Saving money for your children’s education is the best thing you can do right now. Higher education has become an essential investment for students and is a means to secure one’s future.
However, education is expensive and students often have to take an education loan which means they are in a pile of debt before they even receive their first paycheck. The average debt per student is around $30,000 while Canadian students owed close to $28 billion in total debt, according to a National Observer report published last year.
However, in order to help you save towards your child’s education, the Canadian Government gives you a brilliant option via the RESP.
What is an RESP?
RESP stands for Registered Education Savings Plan. This account is sponsored by the Canadian government and it encourages you to invest in your child’s post-secondary education.
Contributions in your RESP account builds up as tax-free earnings. In addition to the parental contributions, the government contributes a certain amount for children under the age of 18 and only the contributor can contribute and withdraw money from an RESP.
According to Investopedia, an RESP lets parents in Canada begin saving for their children’s education at birth, with the government pitching in for part of the tab. You can open an RESP account through banks, credit unions, or other financial institutions.
Anyone can contribute to this account, whether it’s a mom, dad, or a favorite uncle or aunt. The extra fund the government deposits is called the Canadian Education and Savings Grant and is provided based on the family income.
Once in college, the child receives EAPs (educational assistance payments) which is considered as the student’s income. In case your child doesn’t want to pursue further education, the contributor will receive the amount in the RESP back absolutely tax-free.
You have a lifetime limit to contribute up to $50,000 per beneficiary to an RESP. If your child doesn’t pursue education within 36 years of opening an account, the government can ask the additional grant back.
Further, if you use your RESP money for other than educational purposes, you have to pay a 20% penalty and an income tax too. So, it is best to know all about RESPs before rushing in to allocate funds here.
Types of RESP
There are three types of RESP and you can choose the appropriate type for contributions. According to WealthSimple, an individual RESP can be owned by anyone, including a parent, a grandparent, a stranger, or even by you.
RESP contributions are also for adults, which means you can also save for your own education via this plan. You usually don’t need to make a minimum deposit and if you decide to not pursue an education, you can name another beneficiary for your account.
In a family RESP, you can have one or more beneficiaries but they have to be related to the parent (or formally adopted) and should be under the age of 21 when they are added to the plan. You don’t need to make a deposit when you open the plan.
If one beneficiary decides to not study further, the other beneficiary can still use the money in the account and you get to decide how you want the funds to be distributed among the beneficiaries.
A group RESP works a little differently than the other ones. You can open a group plan for one beneficiary and you don’t have to be related to the child. You have to make a minimum deposit when you open the account.

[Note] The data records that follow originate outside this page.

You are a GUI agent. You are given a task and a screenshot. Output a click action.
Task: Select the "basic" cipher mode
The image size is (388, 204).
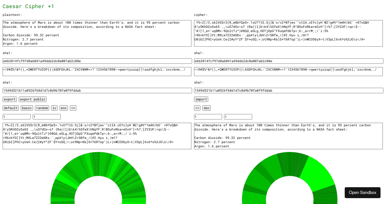click(27, 108)
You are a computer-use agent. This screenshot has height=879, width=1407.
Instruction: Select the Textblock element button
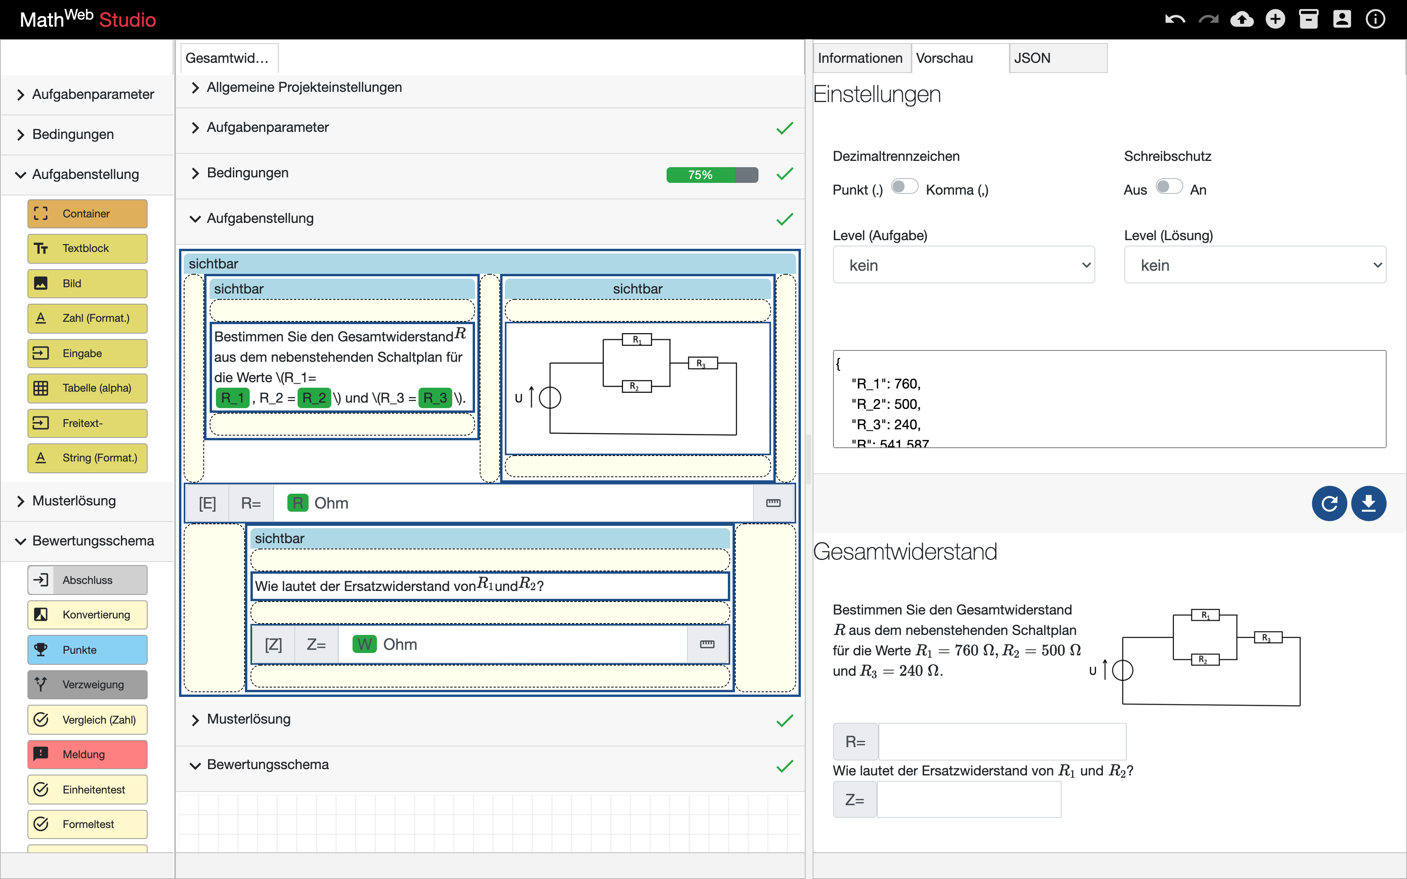87,249
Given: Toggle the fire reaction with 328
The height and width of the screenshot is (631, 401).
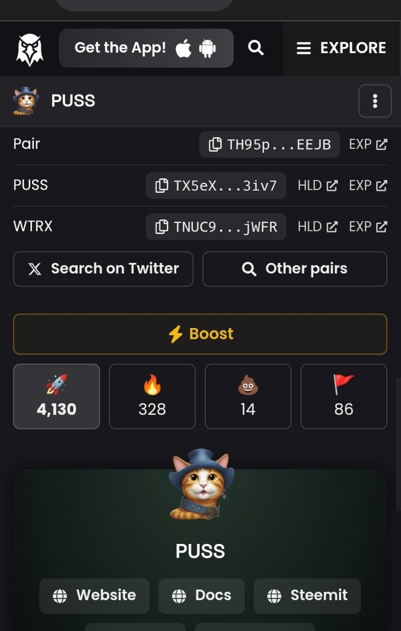Looking at the screenshot, I should click(x=152, y=396).
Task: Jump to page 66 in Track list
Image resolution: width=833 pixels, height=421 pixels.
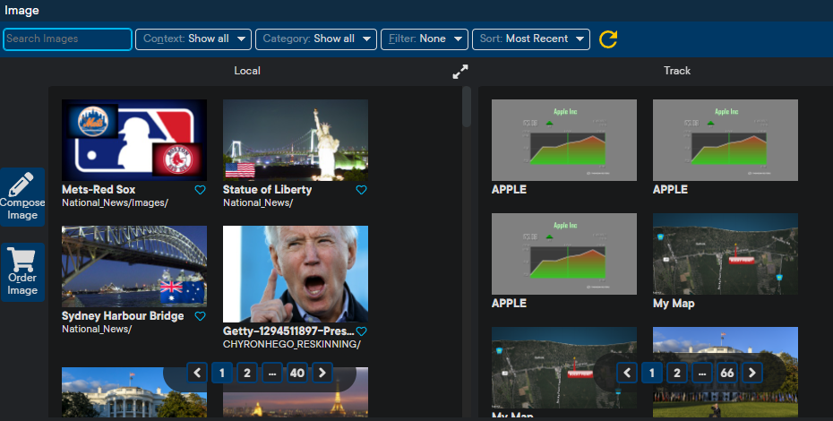Action: click(726, 373)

The amount you contribute is pooled with different investors and the amount your child will get depends on how much money is there in the account. Group RESPs generally have more rules and regulations than individual and family RESP so it is important that you are aware of all the rules before you open an account.
Benefits of an RESP
The RESP is a tax-advantaged account, meaning any and all gains within the account won’t be subject to any income or capital gains taxes as long as the money is in the account.
After it is withdrawn and used as an approved education expense, investment gains will be subject to taxes but since students generally have minimal income (if any), they have to pay very little or no taxes.
Another major advantage of an RESP is the Canadian Education Savings Grant (CESG). The CESG is a program in which the Government of Canada will help you with special savings incentives.
You get 20% of your annual contributions or a maximum of $500 in respect of each beneficiary and a lifetime of $7,200. Children belonging to lower-income groups can also receive money from the Canada Learning Bond, where the government can add up to another $2,000 to a child’s account.
According to ModernAdvisor, there are certain benefits that you get depending on the type of RESP you choose to invest. In an individual RESP, contributions to the plan are not limited by the age of the beneficiary but by age of the plan.
For example, if you open an RESP when your child turns five, you can continue to make contributions until they turn 36. This means that even an adult can make individual RESPs for themselves.
The only drawback is you will not qualify for the grant, however, the contributions will be tax-sheltered. You can also convert your individual RESP into a family plan whenever you want to.
The Bullish takeaway
Though RESP is a savings plan primarily for your child’s education, you can invest money in it through any manner of instruments like ETFs, GICs, mutual funds, stocks, bonds, etc. This widens the scope of profit as compared to other savings account.
RESPs are a great way to start investing in your child’s future. This account can create a major difference in the educational journey of your kid.